Sometimes we can think that the issue of the older hymns vs. more contemporary songs (often praise choruses) is overblown. Music is subjective, so they say, and how can anyone say one is better than the other? Isn’t it personal opinion?
I’ve said elsewhere that not all hymns are created equal (I’ve never been in a garden alone with Jesus), and that there is some absolutely phenomenal new stuff coming out in contemporary songs. But despite these caveats: no, music isn’t wholly subjective and beyond critique. Remember Marshall McLuhan?
The medium is the message.
Dr. Lester Ruth is especially helpful for driving this point home. Dr. Ruth is now at Duke (formerly Lily May Jarvis Professor of Christian Worship at Asbury Theological Seminary), and he has tried to show conclusively the differences between song forms. He examined the top contemporary songs from CCLI for 13 years for language on how these songs spoke about the Trinity, the atonement, God’s divine saving work, and other doctrines unique to Christianity. Here are some of his findings:
- The songs have more instances of human activity than divine (just under 500 instances of human activity and just over 300 for divine);
- A few of the songs have no references to divine activity at all;
- Interaction among the Persons of the Godhead is pretty minimal, as I have already noted;
- The doctrine of the atonement (what it means for Christ to die) is largely underdeveloped (it’s interesting to note that I can find only one instance of the verb “crucify,” which is in the song “Above All”);
- There is little remembering God’s activity prior to the first coming of Christ and remembering divine activity in the second coming of Christ;
- The most used verb attributed to God is “come,” which is connected with God more than the words save, love, or die.
- There are as many instances of the songs speaking of us loving God as they do of God loving us.
- The atonement is underdeveloped in its Trinitarian aspects.
- God’s saving activity is often truncated and not noticed with regard to Persons of the Trinity, or action in distinction to status. In other words, contemporary songs sound less like Ephesians 1 and more like how we might want to describe God.
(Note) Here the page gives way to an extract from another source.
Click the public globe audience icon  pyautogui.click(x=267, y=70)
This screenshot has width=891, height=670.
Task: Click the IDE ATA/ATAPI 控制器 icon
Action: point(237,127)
Perhaps Dr. Ruth would advocate different conclusions than I would, but these are strong concerns to take into account when thinking about “the latest and greatest” in worship music. Take a gander at his articles for more of his research and the data:
Don’t Lose the Trinity! A Plea to Songwriters
Is God Just Hanging Out on the Sofa? Initial Wonderings about the Inactivity of God
We have at least some idea of what kind of Christians hymn singing produces. But we have yet to see what kind of fruit a generation raised on contemporary worship will produce, and how they in turn raise the next generation and shape the church of Christ after them. These are important factors that ought to be pondered when changing any main aspect of Christian worship.
The ancients said, lex orandi, lex credendi, or “the law of prayer is the law of belief.” In other words, what a person says in prayer or singing will ultimately shape the individual’s belief. What we sing on Sunday mornings becomes the content of our faith, and the God we describe in our singing will become the God we believe in.